Saturday, November 10, 2007

How Israel makes money from "the war on terror"

How war was turned into a brand


Political chaos means Israel is booming like it's 1999 - and the boom is in defence exports field-tested on Palestinians

Naomi Klein
Saturday June 16, 2007
The Guardian
...

Here's another theory. Israel's economy isn't booming despite the political chaos that devours the headlines but because of it. This phase of development dates back to the mid-90s, when the country was in the vanguard of the information revolution - the most tech-dependent economy in the world. After the dotcom bubble burst in 2000, Israel's economy was devastated, facing its worst year since 1953. Then came 9/11, and suddenly new profit vistas opened up for any company that claimed it could spot terrorists in crowds, seal borders from attack, and extract confessions from closed-mouthed prisoners.

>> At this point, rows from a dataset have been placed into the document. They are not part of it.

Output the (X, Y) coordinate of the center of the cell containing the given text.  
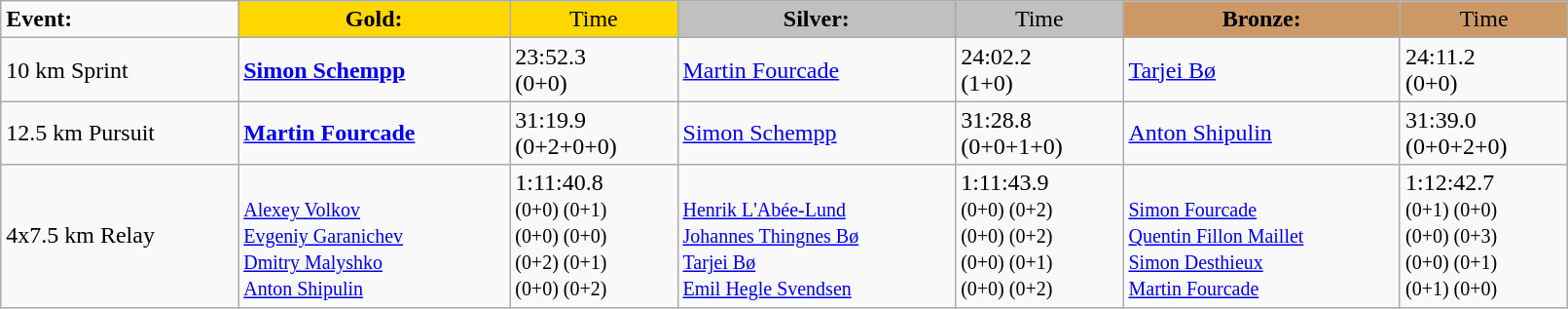
31:39.0(0+0+2+0) (1483, 132)
24:11.2(0+0) (1483, 70)
Gold: (374, 19)
23:52.3(0+0) (594, 70)
1:12:42.7(0+1) (0+0)(0+0) (0+3)(0+0) (0+1)(0+1) (0+0) (1483, 236)
Silver: (817, 19)
1:11:43.9(0+0) (0+2)(0+0) (0+2)(0+0) (0+1)(0+0) (0+2) (1039, 236)
1:11:40.8(0+0) (0+1)(0+0) (0+0)(0+2) (0+1)(0+0) (0+2) (594, 236)
31:28.8(0+0+1+0) (1039, 132)
Anton Shipulin (1261, 132)
31:19.9(0+2+0+0) (594, 132)
Bronze: (1261, 19)
Event: (120, 19)
10 km Sprint (120, 70)
Henrik L'Abée-LundJohannes Thingnes BøTarjei BøEmil Hegle Svendsen (817, 236)
4x7.5 km Relay (120, 236)
Alexey VolkovEvgeniy GaranichevDmitry MalyshkoAnton Shipulin (374, 236)
Simon FourcadeQuentin Fillon MailletSimon DesthieuxMartin Fourcade (1261, 236)
Tarjei Bø (1261, 70)
12.5 km Pursuit (120, 132)
24:02.2(1+0) (1039, 70)
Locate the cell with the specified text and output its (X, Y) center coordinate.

Within three years, large parts of Israel's tech economy had been radically repurposed. Put in Friedmanesque terms, Israel went from inventing the networking tools of the "flat world" to selling fences to an apartheid planet. Many of the country's most successful entrepreneurs are using Israel's status as a fortressed state, surrounded by furious enemies, as a kind of 24-hour-a-day showroom, a living example of how to enjoy relative safety amid constant war. And the reason Israel is now enjoying supergrowth is that those companies are busily exporting that model to the world.

Discussions of Israel's military trade usually focus on the flow of weapons into the country - US-made Caterpillar bulldozers used to destroy homes in the West Bank, and British companies supplying parts for F-16s. Overlooked is Israel's huge and expanding export business. Israel now sends $1.2bn in "defence" products to the United States - up dramatically from $270m in 1999. In 2006, Israel exported $3.4bn in defence products - well over a billion more than it received in American military aid. That makes Israel the fourth largest arms dealer in the world, overtaking Britain.

Much of this growth has been in the so-called homeland security sector. Before 9/11 homeland security barely existed as an industry. By the end of this year, Israeli exports in the sector will reach $1.2bn, an increase of 20%. The key products and services are hi-tech fences, unmanned drones, biometric IDs, video and audio surveillance gear, air passenger profiling and prisoner interrogation systems - precisely the tools and technologies Israel has used to lock in the occupied territories.